CORTE DI CASSAZIONE – Ordinanza 09 dicembre 2013, n. 27456
Contabilità in nero – Accertamento induttivo – Sussiste
Svolgimento del processo
1. A.M. O. e M.S. propongono ricorso per cassazione, affidato a due motivi, avverso la sentenza della commissione tributaria centrale, sez. stacc. della) Liguria, n. 512/03/10, depositata il 7 giugno 2010, con la quale, accolto l’altro dell’ufficio Iva contro la decisione di quella di secondo grado, l’opposizione delle medesime, socie della società S. M. & O. A.M. snc., esercente l’attività di parrucchiere, ed inerente all’avviso di accertamento, relativamente all’omonima imposta per l’anno 1986, veniva rigettata. In particolare il giudice di terzo grado osservava che il metodo induttivo seguito era stato perfettamente regolare, perché basato sulla verifica della Guardia di finanza, che aveva rinvenuto dei prospetti prestampati, sui quali erano stati riportati dei dati significativi in ordine al maggior ricarico del 341,63% applicato al costo delle merci ed alle prestazioni, come pure ai beni strumenta. L’agenzia delle entrate resiste con controricorso.
Motivi della decisione
2. Col primo motivo le ricorrenti deducono violazione di norme di legge, in quanto la CTC avrebbe dovuto dichiarare l’estinzione del giudizio, atteso che l’amministrazione era rimasta del tutto soccombente nei precedenti due gradi, dal momento che O. e S. avevano impugnato l’avviso di accertamento limitatamente ai punti 1 e 2 di esso, e cioè la omessa registrazione dei corrispettivi, e la presentazione della dichiarazione dei redditi con dati inesatti; mentre invece non avevano addotto alcuna contestazione in ordine alla conservazione di una fattura inerente ad una bolla di accompagnamento, nonché alla mancata registrazione di un’altra accompagnatoria, con le relative sanzioni.

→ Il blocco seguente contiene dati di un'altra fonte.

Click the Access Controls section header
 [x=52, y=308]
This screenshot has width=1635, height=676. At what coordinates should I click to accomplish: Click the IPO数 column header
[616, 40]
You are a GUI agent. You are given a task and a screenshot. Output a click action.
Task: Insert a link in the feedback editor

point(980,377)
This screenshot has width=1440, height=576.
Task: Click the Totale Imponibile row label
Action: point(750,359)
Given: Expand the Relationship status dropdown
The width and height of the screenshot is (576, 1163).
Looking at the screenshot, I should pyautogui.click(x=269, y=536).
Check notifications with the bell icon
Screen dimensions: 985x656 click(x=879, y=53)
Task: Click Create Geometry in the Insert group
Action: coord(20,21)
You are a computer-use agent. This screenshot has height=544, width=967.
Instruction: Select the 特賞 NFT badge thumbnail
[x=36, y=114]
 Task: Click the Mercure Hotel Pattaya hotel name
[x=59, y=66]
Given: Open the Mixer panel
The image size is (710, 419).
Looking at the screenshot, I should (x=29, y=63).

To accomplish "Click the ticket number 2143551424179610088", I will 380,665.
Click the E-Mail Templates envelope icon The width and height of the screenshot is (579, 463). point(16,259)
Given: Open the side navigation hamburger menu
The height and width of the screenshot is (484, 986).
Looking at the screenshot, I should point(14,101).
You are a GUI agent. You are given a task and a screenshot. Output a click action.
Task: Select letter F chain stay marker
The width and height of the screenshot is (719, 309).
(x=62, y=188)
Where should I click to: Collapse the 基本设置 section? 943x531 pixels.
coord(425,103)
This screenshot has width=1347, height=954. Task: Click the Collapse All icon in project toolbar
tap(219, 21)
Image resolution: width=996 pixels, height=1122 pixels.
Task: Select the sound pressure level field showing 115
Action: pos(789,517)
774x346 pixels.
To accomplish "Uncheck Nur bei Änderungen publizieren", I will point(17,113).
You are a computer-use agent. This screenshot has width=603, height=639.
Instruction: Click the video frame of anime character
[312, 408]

Il motivo è inammissibile, perché nuovo, in quanto non proposto in sede dì merito. Inoltre è infondato, trattandosi di evidente non condivisione della questione da parte della CTC, posto che il valore della controversia è di importo superiore al limite previsto, ed inoltre le commissioni di merito avevano rigettato l’impugnazione dell’atto impositivo in ordine alle questioni attinenti alle fatture, oltre che alla loro non registrazione, sicché quell’avviso era stato annullato solo parzialmente in relazione al ricarico e alla indicazione di dati inesatti.
3. Col secondo motivo le ricorrenti deducono vizi di motivazione, giacché il giudice di terzo grado non considerava che il metodo induttivo seguito non poteva essere applicato, dal momento che nessuna prova l’ufficio aveva addotto a sostegno della pretesa fiscale, mentre i prospetti rinvenuti dalla GdF non potevano avere alcun rilievo probatorio. Inoltre la CTC non valutava che O. da poco aveva dato alla luce una bambina, e quindi il suo apporto lavorativo era ridotto, come pure S. aveva il marito gravemente malato, sicché non poteva accudire all’attività in modo intenso, con la conseguenza che i ricavi erano ridotti.
Si tratta di questioni – di merito, peraltro di carattere nuovo, oltre che generico, e quindi inammissibili. Ad ogni buon conto tuttavia si rileva che esse sono infondate, posto che, com’è noto, in tema di accertamento delle imposte sui redditi, la “contabilità in nero”, costituita da appunti personali ed informazioni dell’imprenditore, rappresenta un valido elemento indiziario, dotato dei requisiti di gravità, precisione e concordanza prescritti dall’art. 39 del d.P.R. 29 settembre 1973, n. 600, dovendo ricomprendersi tra le scritture contabili disciplinate dagli artt. 2709 e ss. cod. civ. tutti i documenti che registrino, in termini quantitativi o monetari, i singoli atti d’impresa, ovvero rappresentino la situazione patrimoniale dell’imprenditore ed il risultato economico dell’attività svolta. Ne consegue che detta “contabilità in nero”, per il suo valore probatorio, legittima di per sé, ed a prescindere dalla sussistenza di qualsivoglia altro elemento, il ricorso all’accertamento induttivo di cui al citato art. 39, incombendo al contribuente l’onere di fornire la prova contraria, al fine di contestare l’atto impositivo notificatogli (Cfr. anche Cass. Sentenze n. 24051 del 16/11/2011, n. 9210 del 2011).
Dunque sul punto la sentenza impugnata risulta motivata in modo adeguato e logicamente corretto.
4. Ne deriva che il ricorso va rigettato.
5. Quanto alle spese del giudizio, sussistono giusti motivi per compensarle, avuto riguardo alla natura della controversia e delle questioni giuridiche trattate.
P.Q.M.
Rigetta il ricorso, e compensa le spese.